Problem description: Below are the records. Reproduce exactly the lines from the one containing "The height and" through the final line, and omit any pictures.

Excerpted records:
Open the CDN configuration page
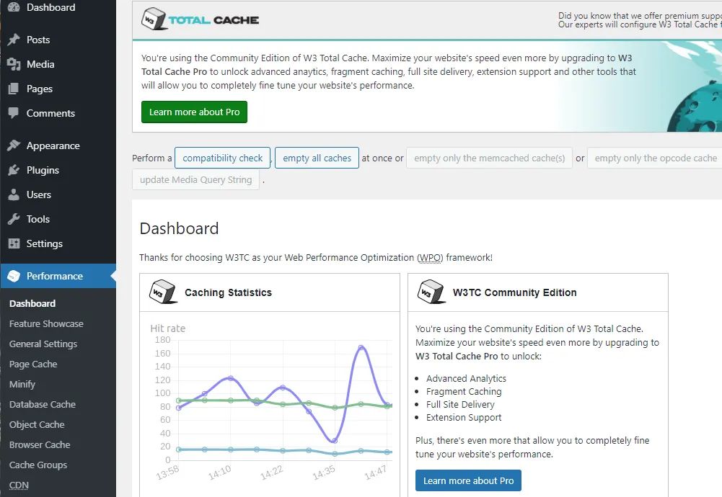pyautogui.click(x=18, y=485)
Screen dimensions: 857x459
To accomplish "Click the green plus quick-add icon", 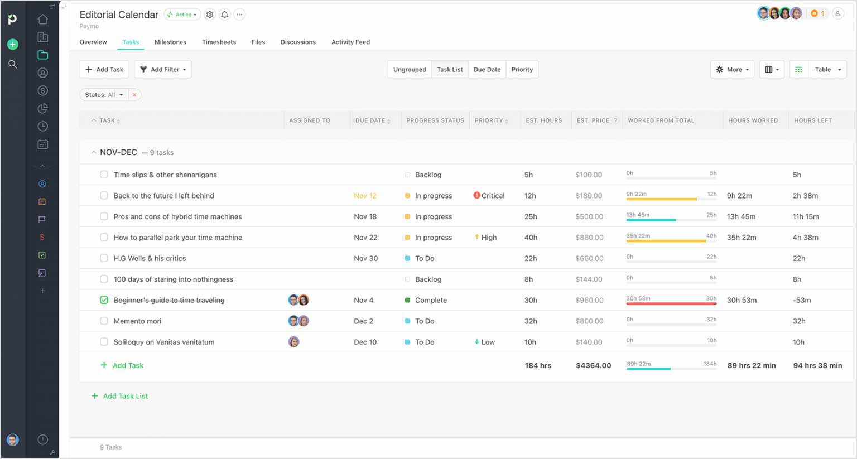I will (12, 44).
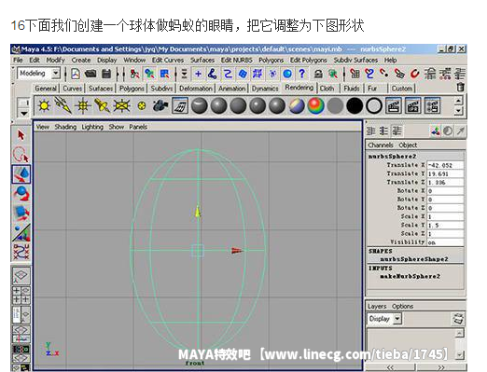Choose the Rotate tool in toolbox
487x372 pixels.
tap(21, 193)
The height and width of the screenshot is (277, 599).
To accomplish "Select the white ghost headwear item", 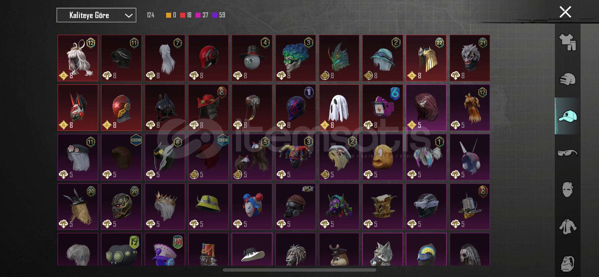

Solved problem:
The height and width of the screenshot is (277, 599).
To accomplish "Select the white ghost headwear item", 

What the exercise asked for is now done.